# WHAT IS EXPECTED
Only a number is wanted: how many lines in the records below contain "Share"?

# Dataset entries
[Start of Attachment]
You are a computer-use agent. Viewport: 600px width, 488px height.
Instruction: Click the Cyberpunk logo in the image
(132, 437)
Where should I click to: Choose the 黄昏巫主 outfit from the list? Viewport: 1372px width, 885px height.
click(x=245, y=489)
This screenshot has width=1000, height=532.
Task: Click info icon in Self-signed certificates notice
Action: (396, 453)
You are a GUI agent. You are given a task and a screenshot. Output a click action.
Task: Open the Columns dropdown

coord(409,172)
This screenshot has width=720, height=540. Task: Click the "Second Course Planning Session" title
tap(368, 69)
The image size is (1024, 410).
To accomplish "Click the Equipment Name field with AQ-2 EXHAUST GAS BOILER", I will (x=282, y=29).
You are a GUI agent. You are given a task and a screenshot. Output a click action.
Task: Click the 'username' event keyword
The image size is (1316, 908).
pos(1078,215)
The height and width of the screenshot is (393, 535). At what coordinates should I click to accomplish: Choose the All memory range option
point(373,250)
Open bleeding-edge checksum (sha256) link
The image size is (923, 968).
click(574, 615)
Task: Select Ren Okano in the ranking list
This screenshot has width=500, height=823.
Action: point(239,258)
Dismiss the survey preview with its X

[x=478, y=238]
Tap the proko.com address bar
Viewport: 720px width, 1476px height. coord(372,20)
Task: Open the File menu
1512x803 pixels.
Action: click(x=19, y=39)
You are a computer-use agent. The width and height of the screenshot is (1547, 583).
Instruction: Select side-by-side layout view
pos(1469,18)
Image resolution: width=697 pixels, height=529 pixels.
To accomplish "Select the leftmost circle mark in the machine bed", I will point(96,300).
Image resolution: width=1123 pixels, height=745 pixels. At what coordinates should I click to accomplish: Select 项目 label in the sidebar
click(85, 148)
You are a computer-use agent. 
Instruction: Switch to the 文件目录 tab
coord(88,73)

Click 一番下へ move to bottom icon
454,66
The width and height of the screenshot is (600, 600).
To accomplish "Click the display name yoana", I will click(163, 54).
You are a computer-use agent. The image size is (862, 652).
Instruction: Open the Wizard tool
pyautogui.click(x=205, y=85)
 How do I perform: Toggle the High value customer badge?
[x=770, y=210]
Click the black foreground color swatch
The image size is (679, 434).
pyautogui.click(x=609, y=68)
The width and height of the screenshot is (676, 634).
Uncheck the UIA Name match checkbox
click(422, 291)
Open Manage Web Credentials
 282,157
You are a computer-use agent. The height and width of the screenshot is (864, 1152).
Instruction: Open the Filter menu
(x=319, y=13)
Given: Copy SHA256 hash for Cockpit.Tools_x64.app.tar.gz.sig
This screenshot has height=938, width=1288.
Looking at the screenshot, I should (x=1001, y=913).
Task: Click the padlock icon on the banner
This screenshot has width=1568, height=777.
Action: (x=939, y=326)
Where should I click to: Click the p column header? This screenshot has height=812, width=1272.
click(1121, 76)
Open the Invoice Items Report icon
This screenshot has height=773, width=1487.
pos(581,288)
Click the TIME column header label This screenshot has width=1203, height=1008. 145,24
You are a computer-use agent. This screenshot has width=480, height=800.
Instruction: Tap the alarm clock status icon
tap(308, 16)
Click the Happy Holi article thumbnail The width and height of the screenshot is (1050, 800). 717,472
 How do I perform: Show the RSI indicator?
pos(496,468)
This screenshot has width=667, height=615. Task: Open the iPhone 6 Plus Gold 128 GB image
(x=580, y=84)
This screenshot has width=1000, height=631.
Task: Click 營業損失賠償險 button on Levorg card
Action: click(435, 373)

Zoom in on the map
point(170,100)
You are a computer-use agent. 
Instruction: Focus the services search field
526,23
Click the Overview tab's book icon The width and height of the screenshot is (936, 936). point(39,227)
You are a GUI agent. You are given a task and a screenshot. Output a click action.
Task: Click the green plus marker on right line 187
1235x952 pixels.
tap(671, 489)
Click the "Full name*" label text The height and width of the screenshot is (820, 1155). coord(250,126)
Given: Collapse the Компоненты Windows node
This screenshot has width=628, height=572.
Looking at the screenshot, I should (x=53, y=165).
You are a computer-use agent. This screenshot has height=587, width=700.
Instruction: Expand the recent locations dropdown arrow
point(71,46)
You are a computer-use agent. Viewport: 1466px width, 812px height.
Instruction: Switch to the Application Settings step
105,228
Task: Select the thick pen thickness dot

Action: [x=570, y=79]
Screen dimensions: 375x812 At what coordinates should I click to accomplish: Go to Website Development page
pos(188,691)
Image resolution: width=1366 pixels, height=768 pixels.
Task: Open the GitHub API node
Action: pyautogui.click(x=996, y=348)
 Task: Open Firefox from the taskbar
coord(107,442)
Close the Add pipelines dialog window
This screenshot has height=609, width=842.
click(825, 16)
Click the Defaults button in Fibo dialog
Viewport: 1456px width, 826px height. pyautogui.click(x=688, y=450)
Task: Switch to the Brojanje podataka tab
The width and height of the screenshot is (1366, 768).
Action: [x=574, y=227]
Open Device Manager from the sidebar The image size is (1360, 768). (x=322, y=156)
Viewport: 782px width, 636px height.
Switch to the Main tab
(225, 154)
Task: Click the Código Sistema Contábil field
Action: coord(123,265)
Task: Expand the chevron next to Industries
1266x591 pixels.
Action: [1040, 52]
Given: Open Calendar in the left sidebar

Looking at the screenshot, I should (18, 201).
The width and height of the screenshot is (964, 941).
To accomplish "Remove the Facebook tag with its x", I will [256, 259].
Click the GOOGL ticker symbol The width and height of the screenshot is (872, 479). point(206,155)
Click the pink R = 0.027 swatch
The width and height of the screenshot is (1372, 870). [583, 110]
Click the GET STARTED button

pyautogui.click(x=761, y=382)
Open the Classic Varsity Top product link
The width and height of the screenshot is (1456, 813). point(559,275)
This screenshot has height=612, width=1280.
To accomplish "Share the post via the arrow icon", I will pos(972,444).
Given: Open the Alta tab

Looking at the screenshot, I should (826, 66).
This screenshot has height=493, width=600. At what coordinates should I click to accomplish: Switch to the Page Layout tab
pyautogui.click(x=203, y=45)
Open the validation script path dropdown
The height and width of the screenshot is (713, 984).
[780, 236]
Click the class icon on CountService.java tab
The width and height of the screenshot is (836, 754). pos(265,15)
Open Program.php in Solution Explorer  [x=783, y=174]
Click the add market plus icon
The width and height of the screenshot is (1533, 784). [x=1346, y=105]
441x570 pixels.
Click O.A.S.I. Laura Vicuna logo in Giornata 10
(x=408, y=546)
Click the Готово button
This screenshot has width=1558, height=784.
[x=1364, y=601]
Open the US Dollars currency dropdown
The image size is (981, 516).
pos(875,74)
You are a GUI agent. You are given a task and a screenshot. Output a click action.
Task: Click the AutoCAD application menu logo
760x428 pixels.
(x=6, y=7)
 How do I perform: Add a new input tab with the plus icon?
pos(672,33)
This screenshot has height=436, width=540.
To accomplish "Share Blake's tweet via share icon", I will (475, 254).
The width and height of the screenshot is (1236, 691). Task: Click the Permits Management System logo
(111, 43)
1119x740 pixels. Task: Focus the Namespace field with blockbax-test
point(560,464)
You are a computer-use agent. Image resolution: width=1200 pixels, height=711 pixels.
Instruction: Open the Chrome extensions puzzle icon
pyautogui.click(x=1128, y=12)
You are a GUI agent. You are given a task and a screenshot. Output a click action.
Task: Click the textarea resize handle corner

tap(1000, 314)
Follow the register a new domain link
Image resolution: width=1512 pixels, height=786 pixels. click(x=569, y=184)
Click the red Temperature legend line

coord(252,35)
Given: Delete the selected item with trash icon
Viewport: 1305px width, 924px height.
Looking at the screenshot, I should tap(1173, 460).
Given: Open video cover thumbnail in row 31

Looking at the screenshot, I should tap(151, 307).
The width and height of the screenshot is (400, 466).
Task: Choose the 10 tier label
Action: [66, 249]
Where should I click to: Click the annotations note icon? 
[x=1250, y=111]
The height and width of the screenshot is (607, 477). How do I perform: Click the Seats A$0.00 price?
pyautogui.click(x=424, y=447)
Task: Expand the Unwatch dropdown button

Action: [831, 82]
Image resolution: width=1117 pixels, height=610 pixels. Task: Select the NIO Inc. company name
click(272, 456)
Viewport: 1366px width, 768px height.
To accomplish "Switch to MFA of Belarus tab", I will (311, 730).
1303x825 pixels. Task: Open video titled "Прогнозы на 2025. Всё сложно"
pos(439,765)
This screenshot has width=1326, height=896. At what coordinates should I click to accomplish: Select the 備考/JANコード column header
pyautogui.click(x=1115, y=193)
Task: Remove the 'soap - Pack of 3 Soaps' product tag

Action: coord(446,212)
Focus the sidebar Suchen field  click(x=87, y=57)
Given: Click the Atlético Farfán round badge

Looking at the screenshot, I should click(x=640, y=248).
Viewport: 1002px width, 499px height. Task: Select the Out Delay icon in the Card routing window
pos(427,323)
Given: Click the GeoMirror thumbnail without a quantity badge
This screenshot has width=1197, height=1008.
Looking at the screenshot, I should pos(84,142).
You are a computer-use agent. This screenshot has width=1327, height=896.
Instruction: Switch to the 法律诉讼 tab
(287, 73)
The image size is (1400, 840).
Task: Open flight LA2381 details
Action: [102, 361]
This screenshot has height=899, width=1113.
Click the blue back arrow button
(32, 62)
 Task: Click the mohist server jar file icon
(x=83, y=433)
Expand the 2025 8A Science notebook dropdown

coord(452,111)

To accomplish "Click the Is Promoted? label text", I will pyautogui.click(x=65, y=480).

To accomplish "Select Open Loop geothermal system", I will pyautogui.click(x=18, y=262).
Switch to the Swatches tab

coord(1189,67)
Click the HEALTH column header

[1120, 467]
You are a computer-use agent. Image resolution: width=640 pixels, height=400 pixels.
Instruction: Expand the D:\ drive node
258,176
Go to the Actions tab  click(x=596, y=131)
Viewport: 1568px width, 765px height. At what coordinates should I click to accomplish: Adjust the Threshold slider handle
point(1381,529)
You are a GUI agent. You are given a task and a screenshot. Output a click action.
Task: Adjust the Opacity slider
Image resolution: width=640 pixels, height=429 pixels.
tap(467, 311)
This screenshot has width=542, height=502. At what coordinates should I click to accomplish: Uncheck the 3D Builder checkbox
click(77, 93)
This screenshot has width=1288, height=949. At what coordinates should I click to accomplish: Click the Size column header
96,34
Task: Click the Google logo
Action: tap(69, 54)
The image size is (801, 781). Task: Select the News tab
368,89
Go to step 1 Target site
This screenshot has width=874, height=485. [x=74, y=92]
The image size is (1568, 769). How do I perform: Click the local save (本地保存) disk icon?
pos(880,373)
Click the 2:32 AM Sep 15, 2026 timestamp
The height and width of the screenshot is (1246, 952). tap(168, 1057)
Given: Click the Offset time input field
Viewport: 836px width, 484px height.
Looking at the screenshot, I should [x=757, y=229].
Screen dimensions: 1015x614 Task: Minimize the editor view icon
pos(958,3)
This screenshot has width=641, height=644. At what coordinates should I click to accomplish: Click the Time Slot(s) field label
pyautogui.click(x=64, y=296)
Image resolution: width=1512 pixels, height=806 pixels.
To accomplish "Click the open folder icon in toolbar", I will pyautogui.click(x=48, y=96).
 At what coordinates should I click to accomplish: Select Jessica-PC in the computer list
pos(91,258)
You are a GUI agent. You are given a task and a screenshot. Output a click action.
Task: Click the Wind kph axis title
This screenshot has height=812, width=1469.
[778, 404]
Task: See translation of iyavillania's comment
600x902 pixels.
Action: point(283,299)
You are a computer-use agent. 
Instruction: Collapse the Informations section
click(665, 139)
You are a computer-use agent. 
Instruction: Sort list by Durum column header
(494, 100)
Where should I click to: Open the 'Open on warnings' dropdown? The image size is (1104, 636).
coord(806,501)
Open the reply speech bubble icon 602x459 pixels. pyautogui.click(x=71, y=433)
[End of Attachment]
# ANSWER BELOW
2